Another thing you might consider doing is to put a statement in your expedition report / survey / club memoirs stating that "every effort has been made to contact the copyright owners of the material reproduced here". Assuming, of course, that you have done so. This doesn't do you any good legally, I don't suppose; but ethically it seems fair.
If a survey is made abroad, what country's copyright laws apply? The UK Act covers you wherever you created your work. It is legal protection which the UK government offers to its citizens. Don't even ask what happens if a foreign national helped with the surveying - go and get some legal advice!
Various rights are automatically assigned to the copyright owner, including the right not to have a work copied in any material form [17(2)] or stored in any medium by electronic means and, for a computer program, translated into or out of computer code [17(4)]. It is not necessary, in the UK, to register a work in order to obtain copyright protection. Note that, for cave surveys, it would be a breach of copyright to type the survey data into a computer without the author's permission. Subsequent usage or copying of the data (by duplicating computer discs, for example) would also be an infringement of copyright . Note, though, that if the author gives you permission to use his data he is not necessarily assigning the copyright to you.
Suppose the original hand-written data were made into a hand-drawn survey without the use of a computer? Has copyright been breached? I am not really qualified to answer this. Copyright is protection against copying, not protection against using the information. If the data were typed into a pocket calculator the "transient copy" might possibly be an infringement of copyright [17(6)]. Photocopying the survey notebook, or copying the data by hand would be an infringement. There may possibly be Design Rights to the data [213 etc.] which would be infringed, but you would need to consult an expert.

RAW RECORDS:
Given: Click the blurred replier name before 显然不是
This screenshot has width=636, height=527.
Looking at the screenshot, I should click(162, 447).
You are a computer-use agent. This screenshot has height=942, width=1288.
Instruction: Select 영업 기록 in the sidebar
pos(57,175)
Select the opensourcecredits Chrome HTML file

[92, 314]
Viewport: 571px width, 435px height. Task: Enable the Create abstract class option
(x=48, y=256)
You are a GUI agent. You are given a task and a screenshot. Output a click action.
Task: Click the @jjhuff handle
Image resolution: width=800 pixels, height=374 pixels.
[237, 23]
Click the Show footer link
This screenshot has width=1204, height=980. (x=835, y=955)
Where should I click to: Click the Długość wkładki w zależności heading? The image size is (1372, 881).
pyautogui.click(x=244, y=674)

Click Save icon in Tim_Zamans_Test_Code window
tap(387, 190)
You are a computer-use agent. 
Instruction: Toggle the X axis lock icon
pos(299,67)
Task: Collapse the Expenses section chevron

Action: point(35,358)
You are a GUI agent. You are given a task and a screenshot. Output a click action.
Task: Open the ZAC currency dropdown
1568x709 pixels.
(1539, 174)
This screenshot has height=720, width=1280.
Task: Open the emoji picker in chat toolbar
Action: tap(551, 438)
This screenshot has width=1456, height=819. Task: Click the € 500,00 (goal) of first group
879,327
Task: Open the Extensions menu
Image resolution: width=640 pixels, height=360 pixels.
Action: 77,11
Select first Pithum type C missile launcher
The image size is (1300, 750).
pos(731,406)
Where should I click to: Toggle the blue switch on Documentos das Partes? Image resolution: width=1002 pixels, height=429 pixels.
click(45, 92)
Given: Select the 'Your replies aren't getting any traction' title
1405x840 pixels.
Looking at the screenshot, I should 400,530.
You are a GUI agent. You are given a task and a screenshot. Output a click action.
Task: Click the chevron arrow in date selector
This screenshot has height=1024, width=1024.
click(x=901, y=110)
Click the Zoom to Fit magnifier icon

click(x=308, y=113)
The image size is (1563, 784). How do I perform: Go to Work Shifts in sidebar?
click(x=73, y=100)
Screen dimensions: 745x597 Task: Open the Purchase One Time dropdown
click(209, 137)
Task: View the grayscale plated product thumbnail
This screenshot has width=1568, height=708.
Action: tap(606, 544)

TO DO:
a – Mark each statement yes or no according to the copyright passage, and quote the words from it that decide each one.
(i) In the UK, a work has to be registered before it gets copyright protection.
(ii) Photocopying the survey notebook would be an infringement.
(iii) When an author lets you use his data, he is thereby assigning the copyright to you.
b – Under the copyright passage, which country's Act covers you when a survey is made abroad?
c – Reproduce the copyright passage from "Another thing you" up to and including "some legal advice!".

ANSWER SET:
a –
(i) No: "It is not necessary, in the UK, to register a work in order to obtain copyright protection."
(ii) Yes: "Photocopying the survey notebook, or copying the data by hand would be an infringement."
(iii) No: "if the author gives you permission to use his data he is not necessarily assigning the copyright to you."

b – The UK Act covers you wherever you created your work.

c –
Another thing you might consider doing is to put a statement in your expedition report / survey / club memoirs stating that "every effort has been made to contact the copyright owners of the material reproduced here". Assuming, of course, that you have done so. This doesn't do you any good legally, I don't suppose; but ethically it seems fair.
If a survey is made abroad, what country's copyright laws apply? The UK Act covers you wherever you created your work. It is legal protection which the UK government offers to its citizens. Don't even ask what happens if a foreign national helped with the surveying - go and get some legal advice!